## [Provided text]
--------------------

# Currioman Bay, Potomac River, 7/12/13



## Singletjeff (Mar 27, 2005)

A small group (3 so far) of us are launching at Currioman Dock in Westmoreland County on Friday morning at sunrise. The plan now is to paddle out to Shark Tooth Island and fish around it. We'll be targeting whatever happens to be there  We're hoping for some Drum, Stripers, Blues and if all else fails croaker, white perch and spot. Please feel free to join us if you can make it.


----------



## Singletjeff (Mar 27, 2005)

Well, the club Zach and I decided to start had our first successful club get together last friday. Wow, were the weathermen wrong! At the time I went to bed on Thursday night they were calling for partly sunny, high of 81, winds 4-9 and 30% chance of rain. Well, rain...100% chance is what we got. Winds 10-15 for most of the day and a few points (when storms rolled through) was pushing 20-25. We braved the water anyhow. The launch looked really fishy with marsh grass lining all the shorelines. Ken instantly started hooking into white perch on a 2" swimbait then even managed a 10" striped bass. We headed over to the cliff wall where I caught a 18 1/2" Striper and lost another about the same size. We decided to head over to shark tooth island and I trolled my 4" Chartreuse Gulp Swimming Mullet and landed a 18 3/4" striper. (Both stripers were legal to keep, but were released to grow bigger). Once over at the island we hung out and had a couple beers and some food while we threw some lures around the small sandy beach we were at. I decided to throw some cut shrimp on a double bottom rig and see what was around. We were catching white perch and croaker before the bait even hit the bottom. We moved around to the end of the island and fished a channel that cut back into the island. On the paddle to the location I caught several small 10"ish stripers. In the channel we caught some croaker but nothing else was playing. At that point we decided to head back over to the shoreline. I drifted dragging my bottom rig with squid on it and caught several 12" croaker in about 8-10' of water. Once arriving at the shore we found a nice cove that was loaded with white perch. Ken managed a small, really small flounder, but it was still a flounder  When we decided to leave the cove, a storm rolled in that prompted us to beach the kayaks and wait to see what it did. Wind and rain, but fortunately not much in the way of wave action so off we went. It was a long hard paddle into the wind and rain back to the launch. I managed one good hook up on the troll back that I ended up losing. From the strike and the short fight I had, it had to have been another keeper sized striper. Once back at the launch, 3 of us loaded up the kayaks while ken threw on a mepps inline and caught another dozen or so white perch. All in all a successful first get together. Can't wait to do it again.


----------



## marstang50 (May 3, 2005)

There's a reason its called sharks tooth island, did you find any? Did you get a permit from the owners to be there? Yeah, I wouldnt have either. Worst they will do is kick you off for tresspassing.


----------

--------------------

## [What is asked]
1 > Answer these questions from the Currioman Bay thread.
(a) Where does the group plan to launch?
(b) How long was the striper caught while trolling the 4" Chartreuse Gulp Swimming Mullet?
(c) What bait was on the bottom rig during the drift that produced several 12" croaker?
2 > List every kind of fish that the first post of the Currioman Bay thread says the group hopes to catch.

## [Given data]
--------------------

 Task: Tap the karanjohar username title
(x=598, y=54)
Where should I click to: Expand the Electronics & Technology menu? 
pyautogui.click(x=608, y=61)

--------------------

## [Exercise results]
1 >
(a) Currioman Dock in Westmoreland County
(b) 18 3/4"
(c) Squid

2 > Drum, stripers, blues, croaker, white perch, spot